◆ **Information**:
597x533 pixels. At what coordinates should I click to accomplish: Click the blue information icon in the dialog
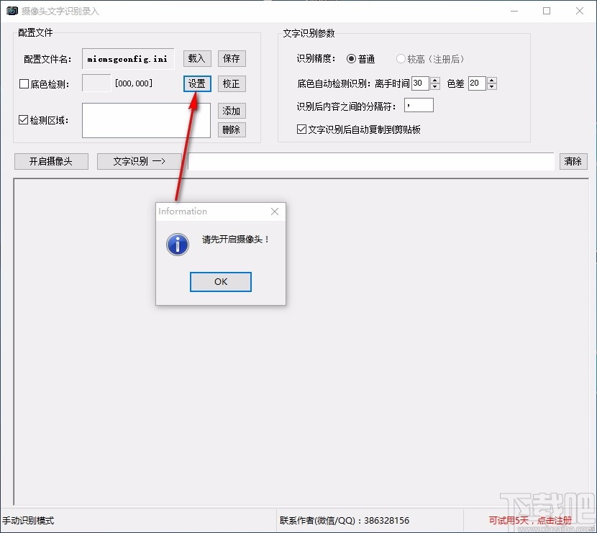click(x=177, y=245)
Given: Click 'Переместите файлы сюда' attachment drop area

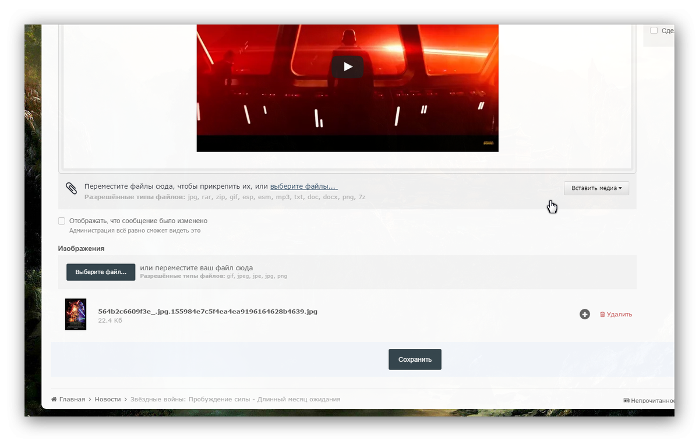Looking at the screenshot, I should (x=175, y=187).
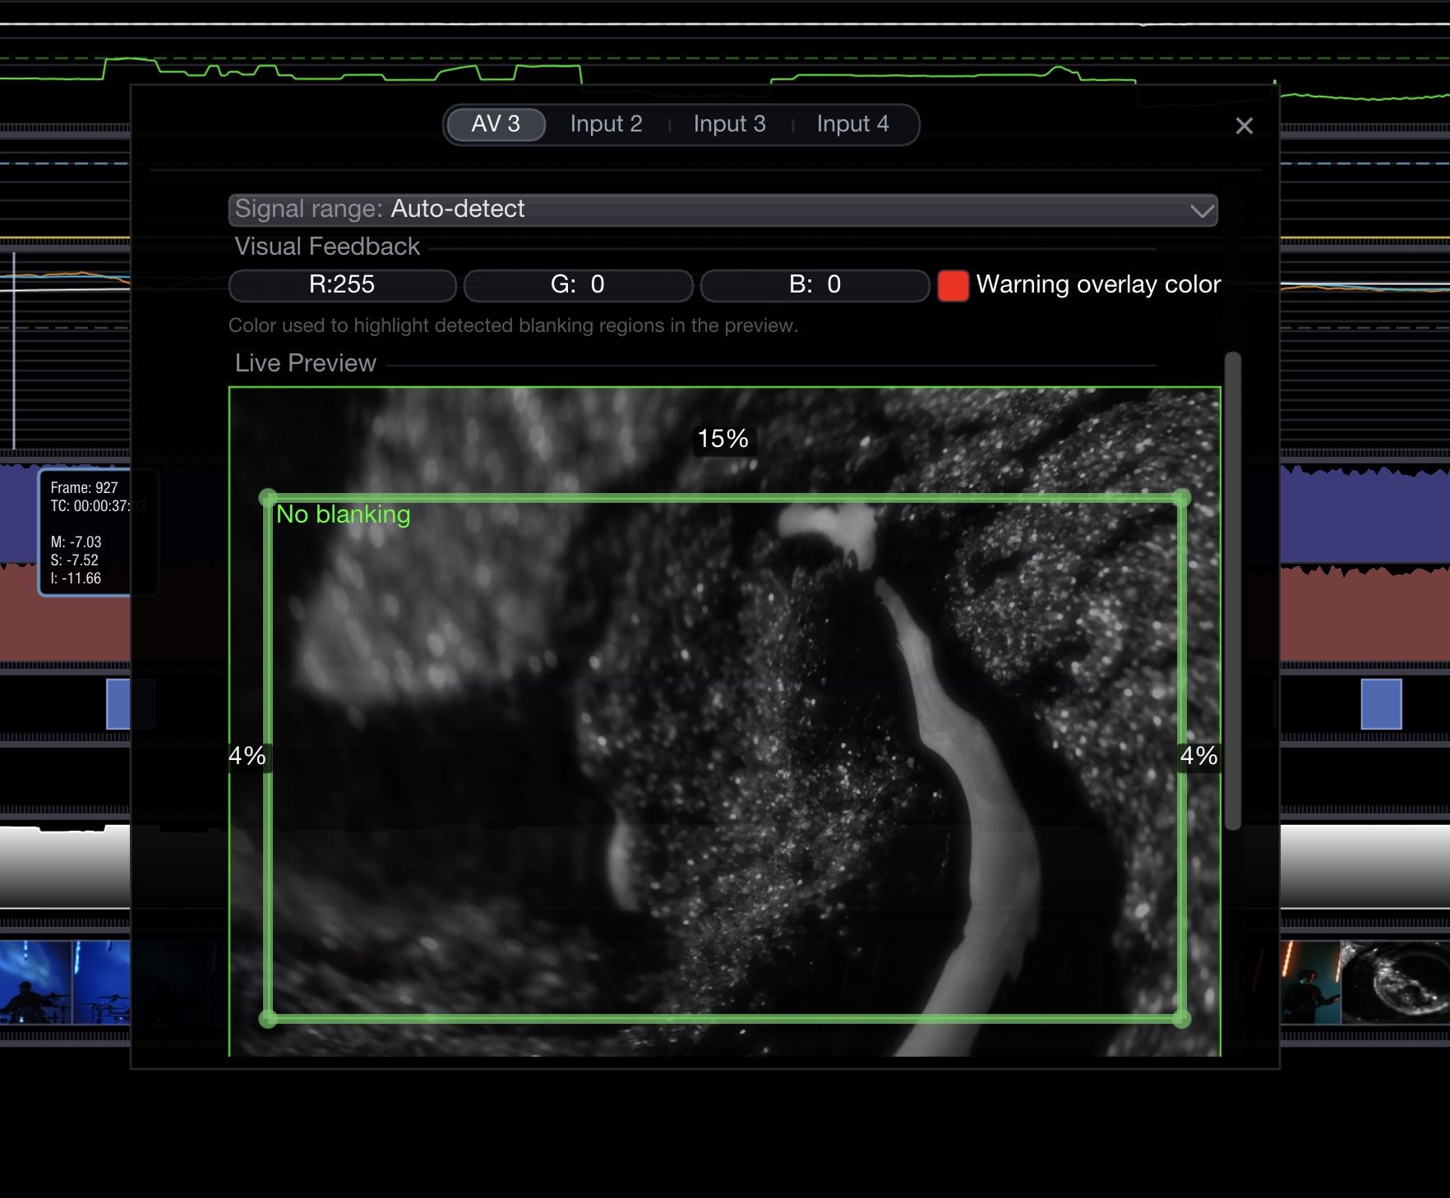The image size is (1450, 1198).
Task: Switch to the AV 3 tab
Action: pyautogui.click(x=496, y=124)
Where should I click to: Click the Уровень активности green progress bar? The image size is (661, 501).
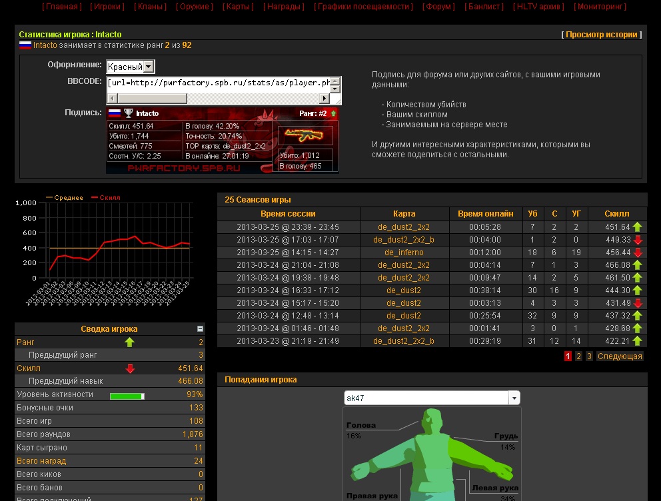(127, 396)
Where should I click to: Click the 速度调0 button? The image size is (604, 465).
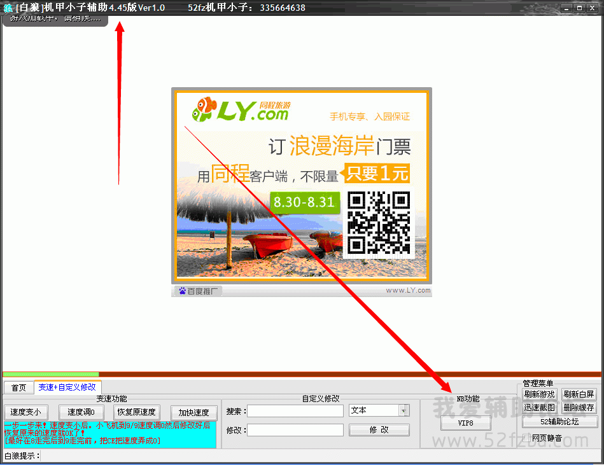pos(81,412)
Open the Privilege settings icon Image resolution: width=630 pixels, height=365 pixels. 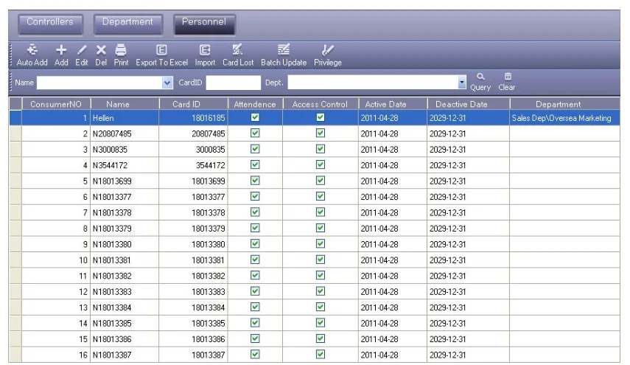[x=328, y=55]
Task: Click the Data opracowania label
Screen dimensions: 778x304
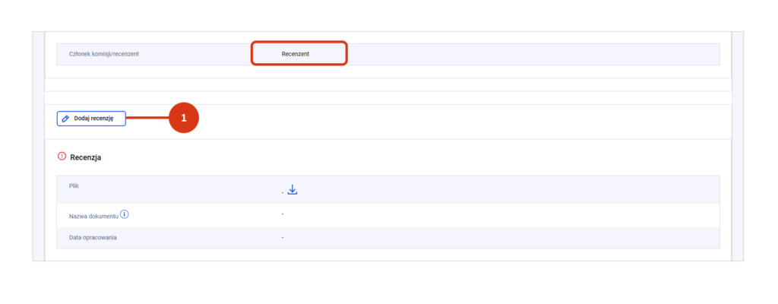Action: [x=93, y=238]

◆ **Task objective**: Your task is to restate word for word the lines from the line holding "Task: Click the Data opracowania label" through the final line of the listing, both included, but none of the pictures.

◆ **Reply to the task**:
Task: Click the Data opracowania label
Screen dimensions: 778x304
Action: [x=93, y=238]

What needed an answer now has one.